Where a line in the listing below holds "click", add it to the tally, and reply with that tally alone.
INFORMATION PROVIDED below:
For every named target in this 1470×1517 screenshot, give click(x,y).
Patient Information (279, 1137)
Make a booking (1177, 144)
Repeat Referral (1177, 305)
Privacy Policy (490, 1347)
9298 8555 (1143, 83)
End of INFORMATION PROVIDED.
INFORMATION PROVIDED below:
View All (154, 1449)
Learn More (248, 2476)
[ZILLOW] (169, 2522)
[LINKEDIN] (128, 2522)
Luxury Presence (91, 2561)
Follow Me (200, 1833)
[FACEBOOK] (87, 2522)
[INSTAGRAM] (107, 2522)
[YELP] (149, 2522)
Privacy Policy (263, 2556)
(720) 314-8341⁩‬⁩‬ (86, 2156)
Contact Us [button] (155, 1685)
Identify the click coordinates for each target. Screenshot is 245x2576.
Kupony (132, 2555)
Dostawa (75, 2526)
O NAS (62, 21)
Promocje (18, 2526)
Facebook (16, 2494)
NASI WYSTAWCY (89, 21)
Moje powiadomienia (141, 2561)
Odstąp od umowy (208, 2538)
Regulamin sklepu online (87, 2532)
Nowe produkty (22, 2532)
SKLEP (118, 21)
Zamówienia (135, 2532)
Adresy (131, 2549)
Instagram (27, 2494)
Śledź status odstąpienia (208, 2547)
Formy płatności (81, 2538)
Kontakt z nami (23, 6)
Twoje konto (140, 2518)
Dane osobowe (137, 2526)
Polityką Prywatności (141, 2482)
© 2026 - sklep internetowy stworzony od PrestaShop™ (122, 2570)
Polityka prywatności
End of INFORMATION PROVIDED.
INFORMATION PROVIDED below:
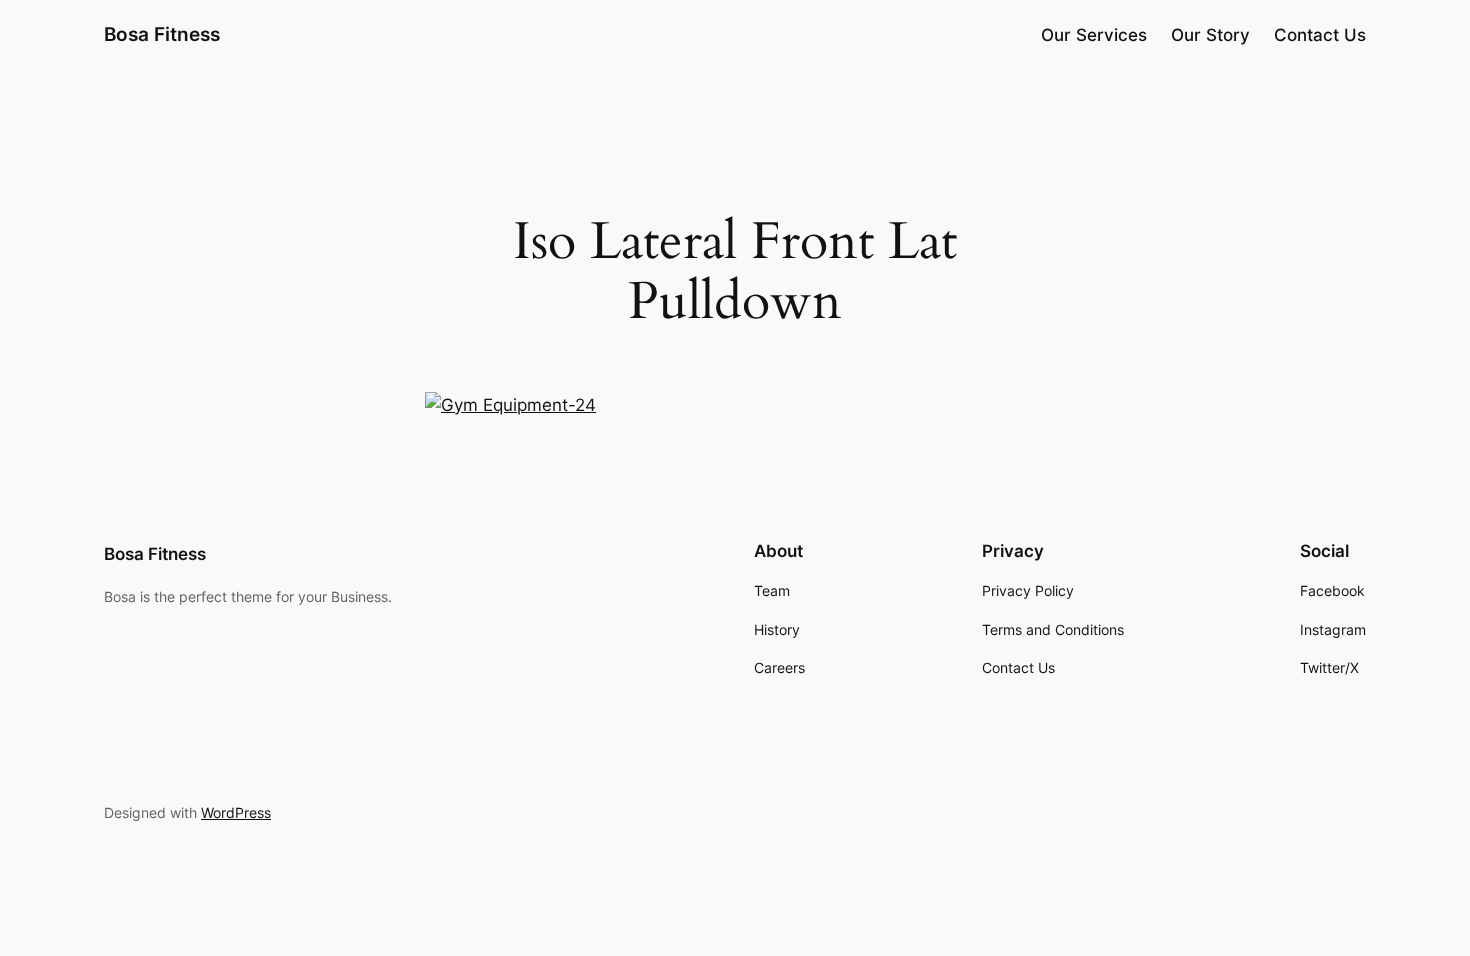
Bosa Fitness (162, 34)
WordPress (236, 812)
End of INFORMATION PROVIDED.
RESULT OF THE EXERCISE — 2